Las tres muchachas, a pocos centímetros del retrato, examinaron con curiosidad el lienzo.
—Pues sí, linda. Si no es el mismo, es muy parecido —afirmó la canaria.
Cada vez más confusa, se alejó unos pasos del cuadro para estudiarlo desde la distancia. Pero seguía sin entender nada. Aún no sabía por qué soñaba con aquel hombre tan varonil y enigmático. Durante un rato hizo oídos sordos a los frívolos comentarios de sus amigas.
—Su mirada es impactante —murmuró finalmente—. ¡Me encanta!
—¿A quién no le va a encantar este tío? —respondió la canaria—. Pero por Dios, mi niña, ¿tú has visto como está el highlander? Está cuadrado el jodío, a pesar de esa cara de mala leche que se gasta.
Las tres mujeres, paradas frente a aquel retrato, continuaron hablando durante un buen rato hasta que Julia la agarró por la cintura.
—Montse, es la primera vez que estoy de acuerdo con tu gusto en cuanto a hombres —convino—. Éste es atractivo e interesante. Un auténtico highlander como los que salen en las novelas que leemos. ¡Ay Dios!, tiene toda la pinta de ser un macho de los de verdad; de los que a mí me gustan. Pero, cariño, siento decirte que el guerrero de ojos impresionantes y cara de bruto, escocés güenorro y resultón para más señas, creo que la diñó hace unos cuantos siglos. Me parece que no tienes nada que hacer.
Aquel comentario la hizo reaccionar y sonreír. ¿Qué locuras estaba pensando?, pero en ese momento, Juana interrumpió sus pensamientos.
—Según pone en este cartelito, el ojazos macizorro se llamaba Declan Carmichael, duque de Wemyss.
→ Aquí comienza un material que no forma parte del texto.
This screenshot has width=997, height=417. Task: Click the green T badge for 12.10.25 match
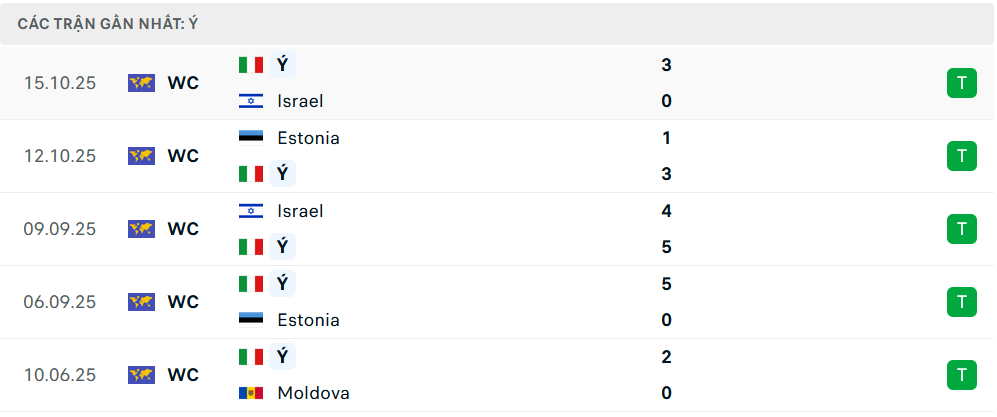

A Montse la sangre se le paralizó en las venas al escuchar aquel título nobiliario.
—¡¿Duque de Wemyss?! —preguntó en un hilo de voz, sintiendo que el corazón iba a saltar de su pecho al recordar a la anciana de la tienda de antigüedades.
—Eso pone aquí.
Con el susto reflejado en la mirada, les contó a sus amigas lo que la vendedora le había comentado respecto al espejo, al colgante y al duque de Wemyss. Eso les volvió a dejar boquiabiertas y de sus labios salieron mil especulaciones. Después de divagar frente al retrato, Julia se fijó en una especie de urna situada en un lateral del salón. Dentro había un papel amarillento con una enigmática leyenda.
—¡La madre del cordero! Mirad lo que pone en este pergamino. —Con rapidez, las chicas fueron hasta allí mientras ella leía—: «Cuando me mires a los ojos y escuches el latido de tu corazón, sabrás que soy yo». Firmado, Declan Carmichael, duque de Wemyss.
Las tres se miraron confundidas. Justo en ese momento, un trueno rasgó el silencio.
—Vámonos de aquí. ¡Rápido! ¡Ya! —susurró Montse sobresaltada.
Sin mirar atrás, las muchachas salieron del castillo. Los guardeses se despidieron y ellas desaparecieron en el coche que habían alquilado.
Montse miró hacia el cielo, que se había oscurecido, y del que empezaban a caer unas gotas enormes. Inconscientemente dirigió la vista hacia la derecha. Allí estaba el bosque de sus sueños, junto al lago Tay. Durante una fracción de segundo deseó ver aparecer al caballero en su corcel negro. Pero no. Eso no podía ser, ¿verdad?